After you’ve answered all of the questions, tag 5 other people
and then let them know they’ve been tagged to do the meme
themselves!


IF SOMEONE SAYS “IS THIS OKAY” YOU SAY?
Because of who you are – Vicki yohe (I'm not judgmental)


WHAT WOULD BEST DESCRIBE YOUR PERSONALITY?
Full moon - brandy (I swear I'm not a werewolf)


WHAT DO YOU LIKE IN A GUY/GIRL?
Falling – J. Holiday (Clueless??)


HOW DO YOU FEEL TODAY?
Try a little tenderness – Michael Buble

WHAT IS YOUR LIFE’S PURPOSE?
Jolanta – Earl klugh (Earl needs to give me the lyrics to that jazz)


WHAT DO YOUR FRIENDS THINK OF YOU?
It’s 5 o’clock somewhere – Alan Jackson (I don't even drink that often)


WHAT DO YOU THINK OF YOUR PARENTS?
Come a little closer - brandy


WHAT DO YOU THINK ABOUT VERY OFTEN?
Anybody - brandy (Fine girls only)


WHAT IS 2+2?
It’s in your eyes – Phil Collins (You know)


WHAT DO YOU THINK OF YOUR BEST FRIEND?
Time machine – Tpain

WHAT DO YOU THINK OF THE PERSON YOU LIKE?
My regret – Banky W (Ha, so true, listen to the lyrics)


WHAT IS YOUR LIFE STORY?
I wanna know your ways – Fred Hammond (Amen brother)


WHAT DO YOU WANT TO BE WHEN YOU GROW UP?
Please don’t pass me by – Fred Hammond


WHAT DO YOU THINK WHEN YOU SEE THE PERSON YOU LIKE?
You’ll never find another love like mine – Michael buble (You betcha)


WHAT DO YOUR PARENTS THINK OF YOU?
M’lady – Gerald levert (Errr, I'm a dude)


WHAT WILL YOU DANCE TO AT YOUR WEDDING?
Wind am well – D’banj (Shake what ya mama gave you)


WHAT WILL THEY PLAY AT YOUR FUNERAL?
You are my song – Fred Hammond (Gotta go out in praise)


WHAT IS YOUR HOBBY/INTEREST?
Fever – Michael Buble (I've always had a thing for medicine)


WHAT IS YOUR BIGGEST SECRET?
Doing it big – Canton Jones


WHAT DO YOU THINK OF YOUR FRIENDS?
Down low (nobody has to know) – R. Kelly (WHAT?? :O)

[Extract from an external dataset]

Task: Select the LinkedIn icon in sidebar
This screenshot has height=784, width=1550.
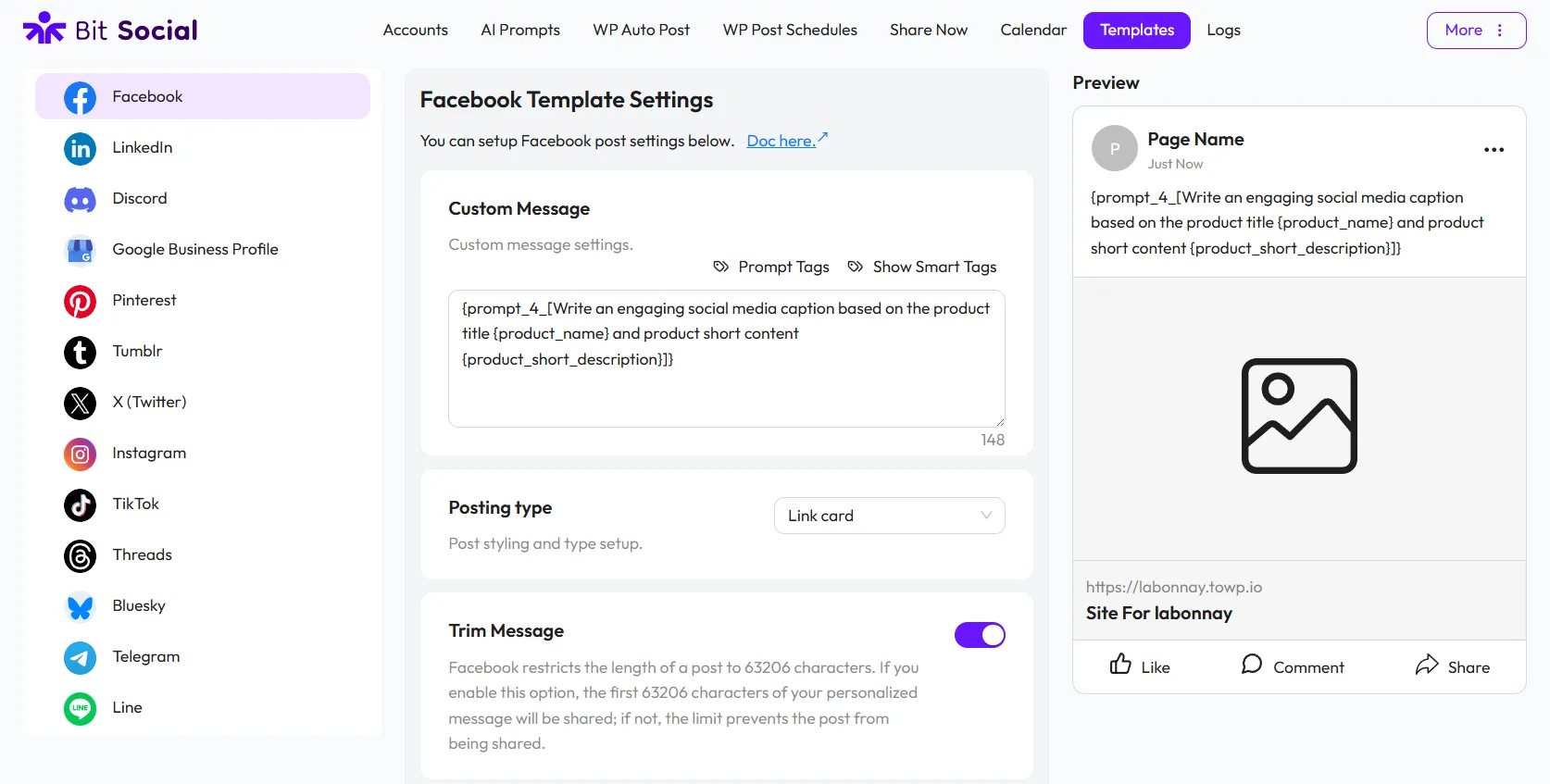Action: pyautogui.click(x=80, y=148)
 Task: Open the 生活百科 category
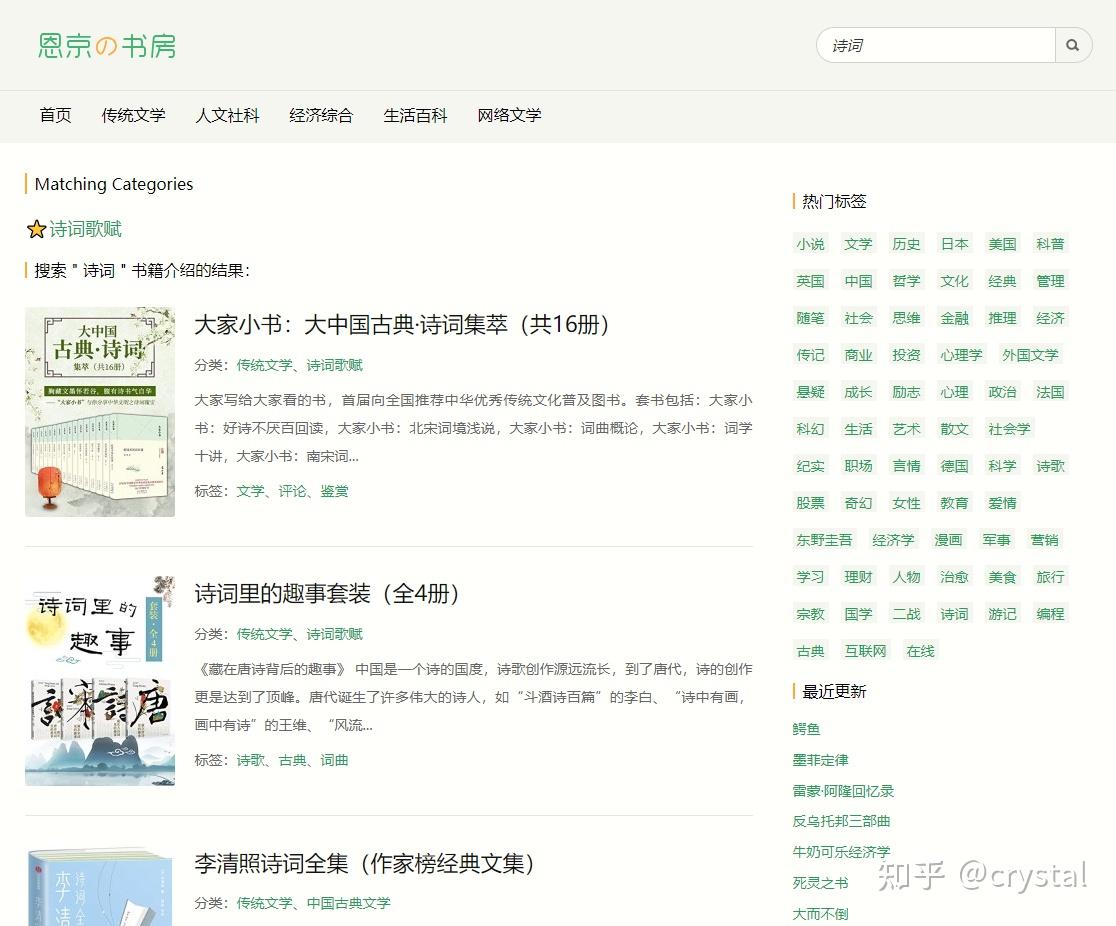[x=415, y=115]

WHAT SHOULD YOU POST THIS AS?
Thought you said – diddy

Welcoming myself

Na wa for blogging o.
I just wrote a long blog about something and I wiped it off with one button and started this one.
I don't write and I don't read. Not literally of course (I'm writing now, duh). I mean anything besides school books, I don't read and anything besides school paper, I don't write. Oh, I lied, work stuff too. You get the drift, flow with it, lol.

I'm sorta having fun with this though. I'm looking at blogs and I'm getting a hang of things. I saw some blogs that had some personal stuffs there and hmmm, I don't know o.
I'm a reserved person, I don't talk much especially about personal things so it's going to be some work for me to get to that level. Of course, I don't have to write anything personal and again, personal to some people may not be personal to other people. I'll let my alter ego do all that. My alter ego is crazy, in fact, I'm surprised myself.
I'm sure you'll 'meet' him someday. I'll introduce him as he'll be writing sometimes too.

For now, I'm just trying to warm up to the blogging world and catch a better grip on things. I already have 2 friends (shout out to Enigma and Buttercup) so I'm getting excited about this. I just finished a semester and all I have now is work so I'll have lots of time to write away. I can't forget my 360 and my movies though but I'll squeeze in a few minutes every now and then.
On this note, I welcome myself to the blogging world.